Banjari is a small town at the south-western tip of Bihar state, India.  It is located on the Sone River, the largest of the Ganges' southern tributaries, in Rohtas district.  It is framed by the Kaimur mountain range, to the south-east of Sasaram. 
 
Banjari has a diverse climate, subtropical in general, with hot summers and cool winters.

Economy 
Bihar is a vast stretch of fertile plain. Since Sher Shah Suri introduced the zabt-e-zameen system in the entire region, agricultural activities became the primary support of the economy.

The nearest market is Akbarpur market, at a distance of 3 km.

Dalmia DSP Cement Limited (DDSPL,Kalyanpur) 
One of the largest cement manufacturing facilities of the state, Kalyanpur Cements Ltd., located in Banjari, is a leading cement manufacturer of  eastern India. It runs the only integrated cement manufacturing facility in Bihar and markets its cement in Bihar, Jharkhand and Uttar Pradesh.

Kalyanpur, which was established in 1937, marketed its cement under the popular KC Super, KC Special and Castcrete brands.

In the year 2018, Dalmia Cement Bharat Limited acquired Kalyanpur Cement Limited (KCL) and is currently operating the plant under the brand name of Dalmia DSP Limited.

Surya Narayan Dev Mandir 

Banjari is situated on the bank of the river Sone.  There is a temple known as the "Surya Narayan Dev Mandir".  In front of the temple there are ghats.  A fine view of the river can be seen from the ghats.  The amalgamation of the naturally-made river and the man-made temple is really awesome. However the temple was made with the help of the local public and Mr. S.R.S Krishnan, president of the Kalyanpur cement company. Since Mr. Krishnan, who was from south India, had a view of a statue in his mind for the temple, and so he ordered the south Indian style statue.  The statue of the temple was brought from Varanasi.  And this became the symbol of Hindu religion.

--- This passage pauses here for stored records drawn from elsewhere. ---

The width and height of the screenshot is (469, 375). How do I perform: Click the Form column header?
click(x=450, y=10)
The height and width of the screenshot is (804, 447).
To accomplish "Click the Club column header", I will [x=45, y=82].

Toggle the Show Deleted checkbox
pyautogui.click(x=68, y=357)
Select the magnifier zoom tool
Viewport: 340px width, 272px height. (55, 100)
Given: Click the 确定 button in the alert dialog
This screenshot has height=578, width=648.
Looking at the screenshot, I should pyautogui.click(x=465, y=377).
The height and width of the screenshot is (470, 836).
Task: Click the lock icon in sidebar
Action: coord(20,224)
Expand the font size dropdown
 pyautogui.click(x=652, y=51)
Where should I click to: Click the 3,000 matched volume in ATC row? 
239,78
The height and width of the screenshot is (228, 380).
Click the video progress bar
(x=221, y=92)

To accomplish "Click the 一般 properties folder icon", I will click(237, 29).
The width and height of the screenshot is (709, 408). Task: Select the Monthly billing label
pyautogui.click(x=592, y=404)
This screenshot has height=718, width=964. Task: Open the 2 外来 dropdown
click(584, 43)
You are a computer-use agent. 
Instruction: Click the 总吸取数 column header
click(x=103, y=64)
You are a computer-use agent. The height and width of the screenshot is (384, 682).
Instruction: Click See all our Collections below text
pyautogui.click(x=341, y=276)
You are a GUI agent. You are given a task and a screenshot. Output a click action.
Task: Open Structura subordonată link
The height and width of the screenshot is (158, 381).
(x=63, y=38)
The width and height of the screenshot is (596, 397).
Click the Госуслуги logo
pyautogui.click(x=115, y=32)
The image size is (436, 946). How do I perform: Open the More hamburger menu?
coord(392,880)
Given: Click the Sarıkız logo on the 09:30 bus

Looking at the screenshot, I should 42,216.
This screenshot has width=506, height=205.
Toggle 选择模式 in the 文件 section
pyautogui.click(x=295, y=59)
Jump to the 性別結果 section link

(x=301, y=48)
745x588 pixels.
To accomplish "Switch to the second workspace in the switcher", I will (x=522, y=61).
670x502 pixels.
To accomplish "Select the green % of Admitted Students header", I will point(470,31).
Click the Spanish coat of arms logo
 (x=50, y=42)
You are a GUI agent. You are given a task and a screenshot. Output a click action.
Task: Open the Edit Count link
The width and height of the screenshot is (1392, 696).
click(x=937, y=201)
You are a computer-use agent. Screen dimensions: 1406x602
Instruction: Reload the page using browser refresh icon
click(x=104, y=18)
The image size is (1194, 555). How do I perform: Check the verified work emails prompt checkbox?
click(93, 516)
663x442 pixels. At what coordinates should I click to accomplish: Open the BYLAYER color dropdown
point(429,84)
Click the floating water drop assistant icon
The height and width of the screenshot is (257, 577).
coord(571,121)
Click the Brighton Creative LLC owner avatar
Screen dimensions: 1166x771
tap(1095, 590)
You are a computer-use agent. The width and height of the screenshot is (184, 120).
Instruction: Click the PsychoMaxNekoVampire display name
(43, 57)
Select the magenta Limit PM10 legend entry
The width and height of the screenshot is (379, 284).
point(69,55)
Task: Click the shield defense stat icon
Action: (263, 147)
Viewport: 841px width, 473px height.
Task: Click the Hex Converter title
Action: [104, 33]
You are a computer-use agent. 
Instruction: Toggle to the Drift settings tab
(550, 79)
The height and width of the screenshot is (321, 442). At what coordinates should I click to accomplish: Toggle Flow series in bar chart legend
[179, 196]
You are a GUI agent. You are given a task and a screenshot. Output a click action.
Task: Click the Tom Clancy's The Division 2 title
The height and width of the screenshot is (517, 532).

This temple is steadily gaining in popularity.  Now the people come here to make their wishes.  The great Chhath Pooja (Worshipping of the Surya Dev) is an ancient and major festival in Bihar, celebrated here during the month of November.  The Chaiti Chhath Pooja (April) is also  celebrated. During this pooja, people of native land gather here to offer their worship to the god Surya Dev.

Transportation 
The Dehri-On-Sone railway station is the nearest railway station which is located 36 km from the Dalmia DSP Ltd plant.

Gaya International Airport is the nearest airport located 139 km from Kalyanpur. Lal Bahadur Shastri International Airport is the major airport nearby for international and domestic flights, located 178 km from Kalyanpur.

Communications 
Official language is Hindi, dialects include Bhojpuri, Magadhi and Maithili which are often spoken.